I have a master .bib
file called lib.bib
, which contains all the BibTeX citations I’ve ever used. I use it as an index for organising which papers I’ve read and it means it’s easier to reuse references for new manuscripts. When I submit a manuscript to a journal however, I want to include a standalone .bib
file which only contains the references for the current manuscript. I wrote a little shell script which leverages ripgrep (rg)
to create a sorted and filtered .bib
file:
#!/usr/bin/env sh
# $1 = .tex file to find citations
# $2 = .bib file to grab entries
match=($(rg -o '\\cite.*?\{.*?\}' $1 | sed -E "s/\\\\cite.*?\{(.*)\}/\1/g" | sed 's/,\s\+/\n/g' | sort | uniq))
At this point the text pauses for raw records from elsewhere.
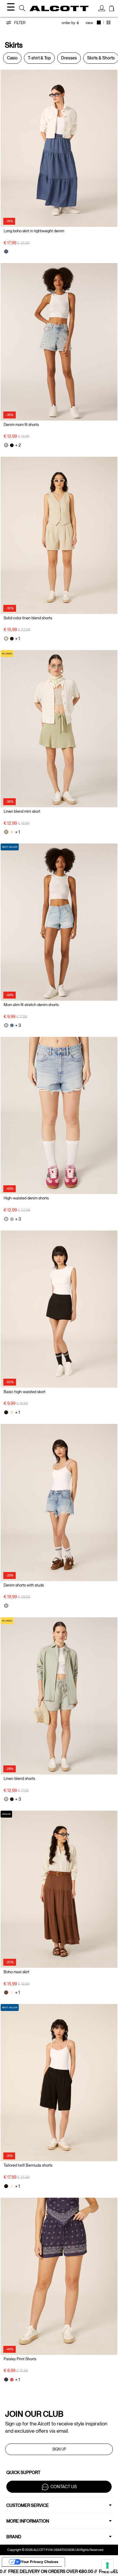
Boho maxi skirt (16, 1972)
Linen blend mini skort (22, 811)
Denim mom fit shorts (21, 424)
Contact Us (64, 2486)
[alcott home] (59, 8)
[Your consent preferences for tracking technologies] (107, 2565)
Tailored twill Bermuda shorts (28, 2165)
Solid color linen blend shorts (28, 618)
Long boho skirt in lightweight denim (34, 231)
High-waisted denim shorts (26, 1198)
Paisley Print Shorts (20, 2359)
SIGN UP (59, 2449)
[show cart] (111, 9)
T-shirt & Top (39, 58)
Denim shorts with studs (24, 1585)
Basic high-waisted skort (24, 1392)
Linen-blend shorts (19, 1778)
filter (19, 23)
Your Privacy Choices (39, 2561)
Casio (12, 58)
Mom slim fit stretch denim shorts (31, 1004)
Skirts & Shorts (101, 58)
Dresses (69, 58)
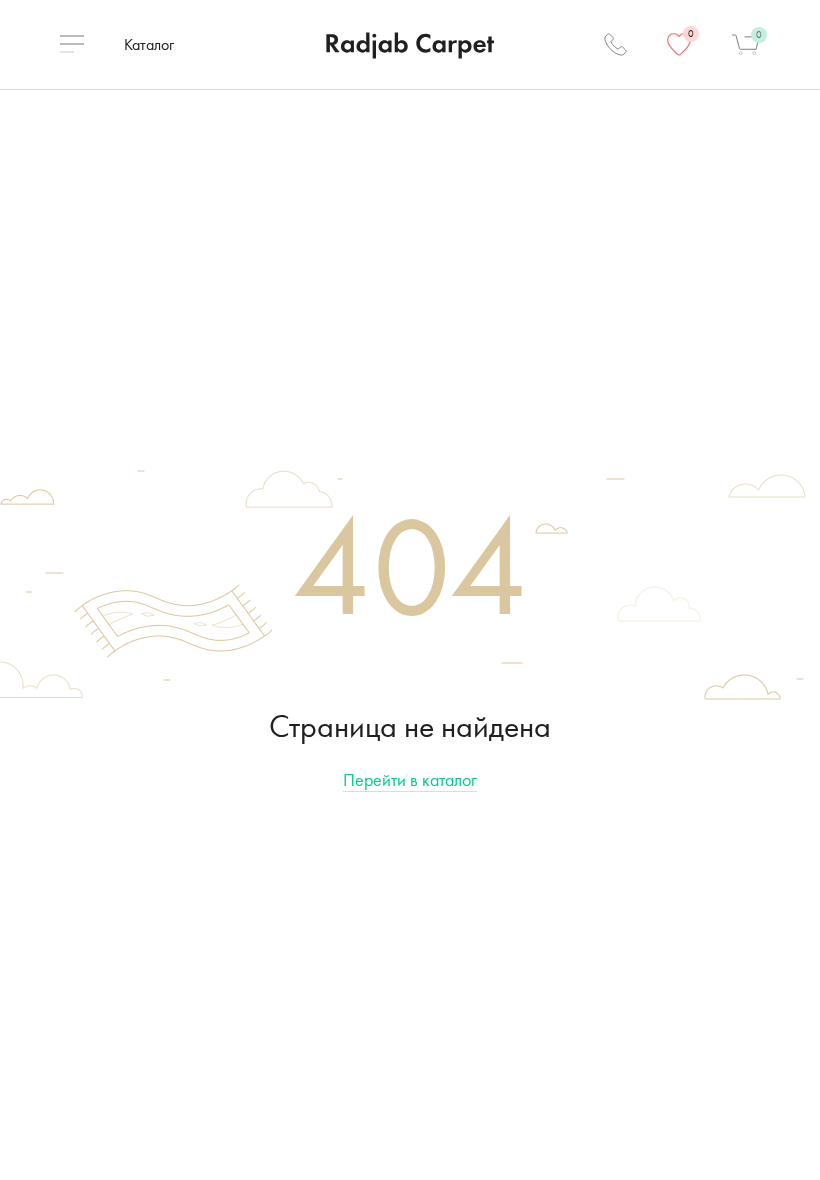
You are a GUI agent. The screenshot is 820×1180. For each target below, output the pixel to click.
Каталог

for i in "${match[@]}"; do
rg -N --color never --multiline --multiline-dotall "\{$i.*?^\}" $2
done
The script takes two arguments, the first is a .tex
file which is searched to find all instances or \citep{.*}
, \citealt{.*}
etc., the second is a .bib
file which is used to grab the references found in the .tex
file.
Going line by line, first I create an array variable which contains all the BibTeX reference keys from the .tex
file. It sorts these entries alphabetically and removes duplicates to create a tidy list. Next I loop over the array variable and search for each BibTeX entry in the .bib
file, which is then printed to stdout
so the user can do what they want with it, usually send to a new .bib
file.